=== Section Start ===

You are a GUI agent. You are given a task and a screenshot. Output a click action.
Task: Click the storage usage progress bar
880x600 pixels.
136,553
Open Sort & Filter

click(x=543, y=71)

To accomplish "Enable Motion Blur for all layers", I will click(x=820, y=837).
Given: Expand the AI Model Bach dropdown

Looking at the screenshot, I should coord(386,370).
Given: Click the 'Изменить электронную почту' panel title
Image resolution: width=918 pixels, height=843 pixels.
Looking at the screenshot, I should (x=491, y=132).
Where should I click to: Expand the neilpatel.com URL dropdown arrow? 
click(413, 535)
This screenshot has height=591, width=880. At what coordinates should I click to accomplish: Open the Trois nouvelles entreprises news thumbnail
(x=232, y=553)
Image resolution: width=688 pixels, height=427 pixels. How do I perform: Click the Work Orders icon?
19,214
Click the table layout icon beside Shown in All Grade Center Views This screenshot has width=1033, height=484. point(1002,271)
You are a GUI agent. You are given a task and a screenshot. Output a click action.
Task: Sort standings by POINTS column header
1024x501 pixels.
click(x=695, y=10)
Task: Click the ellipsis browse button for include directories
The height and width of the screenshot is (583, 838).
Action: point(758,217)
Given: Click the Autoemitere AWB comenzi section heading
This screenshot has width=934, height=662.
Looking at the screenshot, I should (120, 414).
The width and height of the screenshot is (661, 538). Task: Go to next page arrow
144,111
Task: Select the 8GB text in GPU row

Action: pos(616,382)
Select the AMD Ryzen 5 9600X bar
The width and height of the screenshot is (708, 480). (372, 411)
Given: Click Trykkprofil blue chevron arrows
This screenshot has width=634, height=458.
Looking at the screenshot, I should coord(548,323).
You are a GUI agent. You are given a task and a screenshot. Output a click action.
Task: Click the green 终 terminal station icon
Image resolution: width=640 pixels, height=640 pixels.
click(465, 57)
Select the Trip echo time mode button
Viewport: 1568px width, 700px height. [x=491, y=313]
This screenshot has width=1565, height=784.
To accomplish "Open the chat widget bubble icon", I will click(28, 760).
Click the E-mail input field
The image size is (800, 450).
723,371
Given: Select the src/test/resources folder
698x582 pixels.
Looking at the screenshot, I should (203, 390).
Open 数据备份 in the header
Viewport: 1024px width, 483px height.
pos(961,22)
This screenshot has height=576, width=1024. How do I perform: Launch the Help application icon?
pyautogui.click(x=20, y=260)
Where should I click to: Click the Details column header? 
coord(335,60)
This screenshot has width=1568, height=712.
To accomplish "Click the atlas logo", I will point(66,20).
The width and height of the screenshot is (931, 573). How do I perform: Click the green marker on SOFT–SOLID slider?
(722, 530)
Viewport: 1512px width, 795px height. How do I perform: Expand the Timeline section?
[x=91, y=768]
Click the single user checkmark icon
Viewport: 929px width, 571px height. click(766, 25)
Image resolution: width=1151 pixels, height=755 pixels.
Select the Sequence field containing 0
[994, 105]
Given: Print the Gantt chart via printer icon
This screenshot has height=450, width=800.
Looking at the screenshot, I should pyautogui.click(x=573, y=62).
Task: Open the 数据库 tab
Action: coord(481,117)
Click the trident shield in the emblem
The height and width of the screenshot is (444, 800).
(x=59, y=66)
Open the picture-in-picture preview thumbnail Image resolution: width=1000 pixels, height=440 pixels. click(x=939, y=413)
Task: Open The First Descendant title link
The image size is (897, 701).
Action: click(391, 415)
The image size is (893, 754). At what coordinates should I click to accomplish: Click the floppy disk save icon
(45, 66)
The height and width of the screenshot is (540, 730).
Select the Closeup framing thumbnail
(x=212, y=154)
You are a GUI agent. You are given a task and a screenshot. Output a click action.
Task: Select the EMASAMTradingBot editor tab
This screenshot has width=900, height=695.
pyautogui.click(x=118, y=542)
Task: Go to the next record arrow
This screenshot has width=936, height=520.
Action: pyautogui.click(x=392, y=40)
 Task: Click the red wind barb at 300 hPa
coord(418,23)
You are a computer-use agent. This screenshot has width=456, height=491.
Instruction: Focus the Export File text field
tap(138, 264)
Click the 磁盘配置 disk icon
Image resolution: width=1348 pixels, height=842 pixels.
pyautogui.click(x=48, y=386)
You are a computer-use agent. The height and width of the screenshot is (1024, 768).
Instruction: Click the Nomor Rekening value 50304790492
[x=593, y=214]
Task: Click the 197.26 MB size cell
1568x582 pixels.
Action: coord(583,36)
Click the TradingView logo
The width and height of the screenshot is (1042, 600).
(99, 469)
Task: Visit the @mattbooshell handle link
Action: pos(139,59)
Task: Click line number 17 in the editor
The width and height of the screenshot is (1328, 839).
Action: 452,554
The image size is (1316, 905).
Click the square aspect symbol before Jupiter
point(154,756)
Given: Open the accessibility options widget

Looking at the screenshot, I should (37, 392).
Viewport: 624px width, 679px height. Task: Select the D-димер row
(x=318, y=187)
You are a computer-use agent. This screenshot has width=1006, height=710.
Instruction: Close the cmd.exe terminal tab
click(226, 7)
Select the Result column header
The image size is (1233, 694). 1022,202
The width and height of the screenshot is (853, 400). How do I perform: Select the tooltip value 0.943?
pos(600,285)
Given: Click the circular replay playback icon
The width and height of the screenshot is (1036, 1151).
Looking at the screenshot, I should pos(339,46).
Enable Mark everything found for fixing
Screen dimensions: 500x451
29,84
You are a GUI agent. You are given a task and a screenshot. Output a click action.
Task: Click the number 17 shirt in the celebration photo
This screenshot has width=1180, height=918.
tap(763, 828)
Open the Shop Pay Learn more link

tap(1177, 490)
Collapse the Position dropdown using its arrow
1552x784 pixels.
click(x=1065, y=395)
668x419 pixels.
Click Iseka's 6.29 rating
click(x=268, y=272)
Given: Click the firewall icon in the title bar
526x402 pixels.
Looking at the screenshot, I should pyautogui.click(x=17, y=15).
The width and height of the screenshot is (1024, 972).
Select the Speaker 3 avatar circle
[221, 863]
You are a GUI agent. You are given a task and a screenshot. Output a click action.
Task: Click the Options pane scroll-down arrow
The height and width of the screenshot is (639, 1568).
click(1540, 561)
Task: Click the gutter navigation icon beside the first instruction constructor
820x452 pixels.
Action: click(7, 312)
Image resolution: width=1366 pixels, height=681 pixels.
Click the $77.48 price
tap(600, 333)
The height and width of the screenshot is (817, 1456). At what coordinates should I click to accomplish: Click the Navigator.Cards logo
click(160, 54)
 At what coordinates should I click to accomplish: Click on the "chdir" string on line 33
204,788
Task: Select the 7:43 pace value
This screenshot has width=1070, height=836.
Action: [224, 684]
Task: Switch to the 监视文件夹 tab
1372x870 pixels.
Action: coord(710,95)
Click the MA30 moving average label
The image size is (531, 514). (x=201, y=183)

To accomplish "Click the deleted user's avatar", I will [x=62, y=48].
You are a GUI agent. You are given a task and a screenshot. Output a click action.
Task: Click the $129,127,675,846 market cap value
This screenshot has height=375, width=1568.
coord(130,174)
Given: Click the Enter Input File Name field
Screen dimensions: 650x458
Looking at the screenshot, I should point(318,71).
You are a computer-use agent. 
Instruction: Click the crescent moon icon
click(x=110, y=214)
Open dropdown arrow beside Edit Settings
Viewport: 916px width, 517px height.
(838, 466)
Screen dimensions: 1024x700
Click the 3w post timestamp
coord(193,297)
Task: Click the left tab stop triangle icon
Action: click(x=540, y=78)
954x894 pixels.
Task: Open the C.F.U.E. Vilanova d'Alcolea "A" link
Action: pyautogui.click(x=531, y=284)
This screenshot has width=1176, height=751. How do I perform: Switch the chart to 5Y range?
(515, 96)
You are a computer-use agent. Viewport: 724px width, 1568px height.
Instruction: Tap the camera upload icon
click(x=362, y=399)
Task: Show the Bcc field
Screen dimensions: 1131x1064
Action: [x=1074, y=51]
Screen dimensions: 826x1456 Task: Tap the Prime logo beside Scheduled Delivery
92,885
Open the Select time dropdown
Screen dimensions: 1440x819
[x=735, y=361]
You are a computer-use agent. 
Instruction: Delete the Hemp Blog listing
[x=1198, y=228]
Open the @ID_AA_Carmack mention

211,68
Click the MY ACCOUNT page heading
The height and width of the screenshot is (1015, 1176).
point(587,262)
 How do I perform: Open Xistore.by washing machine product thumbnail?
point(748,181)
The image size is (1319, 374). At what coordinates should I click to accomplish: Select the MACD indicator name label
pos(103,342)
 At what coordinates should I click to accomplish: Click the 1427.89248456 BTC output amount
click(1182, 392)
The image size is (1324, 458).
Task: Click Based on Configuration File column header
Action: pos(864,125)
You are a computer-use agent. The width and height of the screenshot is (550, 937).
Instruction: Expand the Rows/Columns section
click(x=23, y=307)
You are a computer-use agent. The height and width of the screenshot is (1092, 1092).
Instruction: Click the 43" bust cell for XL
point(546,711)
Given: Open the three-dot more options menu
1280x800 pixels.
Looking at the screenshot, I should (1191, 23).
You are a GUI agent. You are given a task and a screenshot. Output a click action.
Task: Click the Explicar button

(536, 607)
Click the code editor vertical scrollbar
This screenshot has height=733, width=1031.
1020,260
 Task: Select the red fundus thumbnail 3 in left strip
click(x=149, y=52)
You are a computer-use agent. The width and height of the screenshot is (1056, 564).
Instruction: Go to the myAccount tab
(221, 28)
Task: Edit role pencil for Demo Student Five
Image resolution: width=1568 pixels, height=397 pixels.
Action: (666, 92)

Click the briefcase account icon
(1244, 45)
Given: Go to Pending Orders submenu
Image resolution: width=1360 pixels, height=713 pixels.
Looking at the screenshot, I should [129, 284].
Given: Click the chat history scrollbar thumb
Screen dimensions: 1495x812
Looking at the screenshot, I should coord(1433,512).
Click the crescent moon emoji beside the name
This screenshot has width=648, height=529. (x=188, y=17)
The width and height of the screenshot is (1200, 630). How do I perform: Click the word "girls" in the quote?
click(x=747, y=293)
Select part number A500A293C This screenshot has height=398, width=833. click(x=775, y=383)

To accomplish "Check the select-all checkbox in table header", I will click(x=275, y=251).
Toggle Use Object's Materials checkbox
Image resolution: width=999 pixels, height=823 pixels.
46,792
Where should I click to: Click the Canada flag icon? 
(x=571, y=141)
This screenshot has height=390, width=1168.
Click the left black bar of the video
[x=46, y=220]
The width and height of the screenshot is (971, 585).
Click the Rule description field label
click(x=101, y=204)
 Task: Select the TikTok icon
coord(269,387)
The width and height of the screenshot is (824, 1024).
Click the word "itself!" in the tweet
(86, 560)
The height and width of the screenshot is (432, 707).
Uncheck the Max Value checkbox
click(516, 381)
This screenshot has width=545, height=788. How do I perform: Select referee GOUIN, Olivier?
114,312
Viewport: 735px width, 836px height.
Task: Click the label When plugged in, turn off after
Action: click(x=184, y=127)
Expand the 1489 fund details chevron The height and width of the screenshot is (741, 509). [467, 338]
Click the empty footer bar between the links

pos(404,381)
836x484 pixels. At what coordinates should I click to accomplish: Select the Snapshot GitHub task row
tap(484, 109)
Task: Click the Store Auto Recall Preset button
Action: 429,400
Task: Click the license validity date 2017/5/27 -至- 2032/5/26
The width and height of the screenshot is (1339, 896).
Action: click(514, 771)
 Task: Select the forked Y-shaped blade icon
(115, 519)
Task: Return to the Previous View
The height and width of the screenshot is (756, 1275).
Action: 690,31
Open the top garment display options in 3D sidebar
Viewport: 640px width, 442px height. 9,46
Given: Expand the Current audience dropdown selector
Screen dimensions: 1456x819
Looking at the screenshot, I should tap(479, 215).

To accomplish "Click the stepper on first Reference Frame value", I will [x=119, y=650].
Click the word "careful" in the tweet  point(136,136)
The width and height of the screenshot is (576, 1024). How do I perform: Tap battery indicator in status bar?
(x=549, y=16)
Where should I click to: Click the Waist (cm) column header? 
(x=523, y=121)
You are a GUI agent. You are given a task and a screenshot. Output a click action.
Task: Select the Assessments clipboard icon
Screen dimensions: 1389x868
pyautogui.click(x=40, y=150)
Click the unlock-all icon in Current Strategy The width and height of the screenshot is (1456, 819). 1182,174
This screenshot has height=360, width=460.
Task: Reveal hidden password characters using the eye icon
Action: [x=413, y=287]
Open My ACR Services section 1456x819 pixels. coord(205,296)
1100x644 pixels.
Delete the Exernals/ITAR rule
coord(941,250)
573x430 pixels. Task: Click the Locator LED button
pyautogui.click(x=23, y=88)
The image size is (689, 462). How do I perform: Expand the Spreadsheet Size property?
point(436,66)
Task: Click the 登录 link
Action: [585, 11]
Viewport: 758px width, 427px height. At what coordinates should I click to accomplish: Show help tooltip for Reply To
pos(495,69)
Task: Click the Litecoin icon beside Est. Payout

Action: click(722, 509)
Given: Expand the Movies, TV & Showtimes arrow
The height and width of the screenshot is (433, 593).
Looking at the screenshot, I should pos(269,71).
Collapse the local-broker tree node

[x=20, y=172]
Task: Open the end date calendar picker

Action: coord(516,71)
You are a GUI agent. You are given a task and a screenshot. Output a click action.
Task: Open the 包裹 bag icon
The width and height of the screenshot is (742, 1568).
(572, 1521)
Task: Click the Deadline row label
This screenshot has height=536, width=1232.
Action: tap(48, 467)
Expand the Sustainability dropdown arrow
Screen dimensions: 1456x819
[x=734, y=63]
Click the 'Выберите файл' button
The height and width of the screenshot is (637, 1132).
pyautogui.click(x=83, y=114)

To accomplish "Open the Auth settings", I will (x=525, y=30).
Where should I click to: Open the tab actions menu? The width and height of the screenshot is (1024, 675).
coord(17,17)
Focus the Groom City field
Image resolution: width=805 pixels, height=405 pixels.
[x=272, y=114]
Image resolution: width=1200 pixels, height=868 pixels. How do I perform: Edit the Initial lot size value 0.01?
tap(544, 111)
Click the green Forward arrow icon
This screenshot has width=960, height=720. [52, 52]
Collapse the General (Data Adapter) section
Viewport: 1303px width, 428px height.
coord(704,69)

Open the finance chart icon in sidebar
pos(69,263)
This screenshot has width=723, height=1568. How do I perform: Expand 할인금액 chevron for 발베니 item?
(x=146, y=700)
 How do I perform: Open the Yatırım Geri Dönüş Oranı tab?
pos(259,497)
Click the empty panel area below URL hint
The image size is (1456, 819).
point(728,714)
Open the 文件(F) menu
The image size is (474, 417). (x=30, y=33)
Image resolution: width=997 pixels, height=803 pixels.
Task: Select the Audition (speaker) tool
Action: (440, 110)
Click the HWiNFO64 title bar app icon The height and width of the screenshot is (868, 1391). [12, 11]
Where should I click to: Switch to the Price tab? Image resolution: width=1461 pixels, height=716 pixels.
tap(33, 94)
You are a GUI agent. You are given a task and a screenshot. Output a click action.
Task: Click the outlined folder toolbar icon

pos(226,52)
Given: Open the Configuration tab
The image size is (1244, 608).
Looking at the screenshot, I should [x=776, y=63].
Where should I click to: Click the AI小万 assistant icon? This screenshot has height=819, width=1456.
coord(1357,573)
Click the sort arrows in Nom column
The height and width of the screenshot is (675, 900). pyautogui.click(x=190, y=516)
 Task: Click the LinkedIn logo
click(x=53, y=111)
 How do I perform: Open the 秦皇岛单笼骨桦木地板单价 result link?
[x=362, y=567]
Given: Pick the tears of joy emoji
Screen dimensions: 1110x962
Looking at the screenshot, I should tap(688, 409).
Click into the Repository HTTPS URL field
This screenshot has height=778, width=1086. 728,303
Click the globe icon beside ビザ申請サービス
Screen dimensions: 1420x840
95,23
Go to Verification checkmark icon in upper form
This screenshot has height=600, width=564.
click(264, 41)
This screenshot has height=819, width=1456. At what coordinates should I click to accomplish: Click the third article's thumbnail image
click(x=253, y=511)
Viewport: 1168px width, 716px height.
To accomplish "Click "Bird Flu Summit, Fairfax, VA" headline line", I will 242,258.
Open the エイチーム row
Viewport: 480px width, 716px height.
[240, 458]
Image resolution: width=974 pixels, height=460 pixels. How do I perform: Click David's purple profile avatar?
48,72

=== Section End ===

Reproduce exactly, and with no other material, the lines between those holding "has width=456, height=491." and "Task: Click line number 17 in the editor", inclusive.

You are a computer-use agent. This screenshot has width=456, height=491.
Instruction: Focus the Export File text field
tap(138, 264)
Click the 磁盘配置 disk icon
Image resolution: width=1348 pixels, height=842 pixels.
pyautogui.click(x=48, y=386)
You are a computer-use agent. The height and width of the screenshot is (1024, 768).
Instruction: Click the Nomor Rekening value 50304790492
[x=593, y=214]
Task: Click the 197.26 MB size cell
1568x582 pixels.
Action: coord(583,36)
Click the TradingView logo
The width and height of the screenshot is (1042, 600).
(99, 469)
Task: Visit the @mattbooshell handle link
Action: pos(139,59)
Task: Click line number 17 in the editor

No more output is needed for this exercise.